March 27, 2013
AMBERIEU, France (AFP) - A 32-year-old Frenchwoman has admitting drowning two of her own new-born children, a prosecutor said Tuesday after infant corpses were found in a freezer at her home.
The woman, identified as Ms C., has been in custody since Sunday, when her partner called officers to the house in the small town of Amberieu in eastern France after discovering one of the frozen bodies.
"She has said that she killed the two babies by drowning and that both of them were born alive," the prosecutor in charge of the case, Denis Mondon, told reporters.
The babies were both boys and died in autumn 2011 and autumn 2012 respectively, according to the woman's confession, the prosecutor said.
If autopsies confirm that the babies were drowned alive, Ms C. will be charged with aggravated murder as she had a previous conviction for infanticide.
She was sentenced to 15 years in prison in 2005 for killing a baby she had given birth to in 2002 after a concealed pregnancy. Having been held for three years
before her trial, she ended up serving eight years of her sentence before being released in 2010.

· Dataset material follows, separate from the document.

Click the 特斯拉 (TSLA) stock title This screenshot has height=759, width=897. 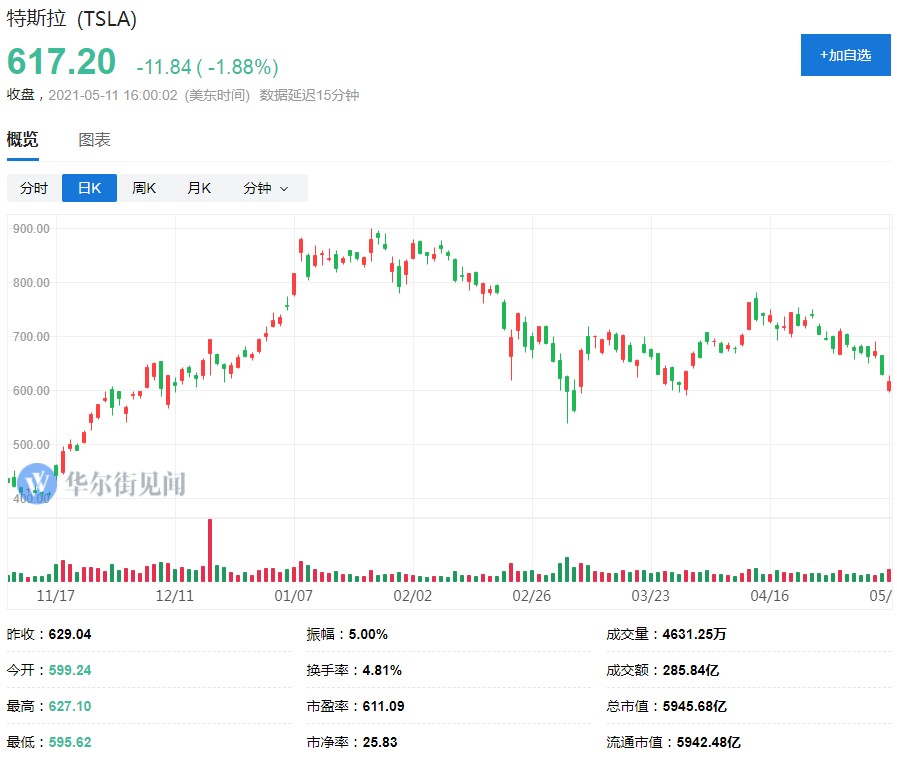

In that case, the woman's mother was convicted of helping her daughter to dispose of the body, which was placed in a sack and dumped in an derelict house.
Neighbours described Ms. C as cheerful and amiable and said she had a young son.
By coincidence, details of the macabre freezer case emerged on the same day that the corpse of a baby aged less than one week was discovered by a dog in a flower bed at Pantin in the suburbs of Paris.